Первые дни дома были поистине сумасшедшими. Хэнк и Терри крутились вокруг Энни, предлагая свою помощь и не принимая отказа. Они украшали дом к Рождеству, доставали с чердака коробку за коробкой и радостно приветствовали каждое очередное обнаруженное сокровище. В гостиной поставили елку высотой в десять футов и стали складывать под нее подарки. Натали каждый день по нескольку раз звонила домой и спрашивала, как Кэйти. Энни не могла со всем этим справиться, ей хотелось только одного: смотреть на чудо, на свое дитя. Наконец Хэнк отбыл домой, пообещав вернуться на Рождество.
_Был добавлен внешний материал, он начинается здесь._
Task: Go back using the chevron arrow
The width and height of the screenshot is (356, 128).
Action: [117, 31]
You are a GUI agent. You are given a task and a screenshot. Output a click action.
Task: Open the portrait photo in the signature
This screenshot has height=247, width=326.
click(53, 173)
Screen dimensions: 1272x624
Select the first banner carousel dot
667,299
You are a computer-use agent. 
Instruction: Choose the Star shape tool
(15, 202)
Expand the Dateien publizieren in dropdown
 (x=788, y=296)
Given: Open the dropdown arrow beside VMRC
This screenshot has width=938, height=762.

Снова оставшись вдвоем, Блейк и Энни пытались вернуться к привычному распорядку жизни, но это было не так легко, как раньше. Энни проводила все время около Кэйти, а Блейк проводил все больше и больше времени в офисе.

В третью неделю декабря Хэнк встретил Натали в аэропорту Сан-Франциско и они вместе полетели в Лос-Анджелес. Праздничный семейный обед получился тихим и довольно напряженным, и это лишний раз напомнило Энни о том, какими зыбкими стали отношения с Блейком. Даже когда все они рождественским утром открывали подарки, напряжение их не оставляло.

Хэнк наблюдал за Блейком. Энни слышала, как он засыпал ее мужа вопросами: «Куда ты собираешься?», «Почему тебя сегодня вечером не будет дома?», «Ты поговорил об этом с Энни?».

Энни видела, что Блейк чувствует себя посторонним в собственном доме. Натали частенько наблюдала за отцом, пытаясь не пропустить момент, когда он возьмет Кэйти на руки, но Блейк никогда этого не делал. Энни же все было понятно, она уже проходила через это. Блейк был не из тех отцов, кто сразу принимает своего новорожденного ребенка. Младенцы его пугали и приводили в замешательство, а Блейку ни то ни другое состояние не нравилось. Но Натали этого не понимала, и Энни видела разочарование дочери, когда она передавала отцу младшую сестренку, а тот только качал головой и отворачивался.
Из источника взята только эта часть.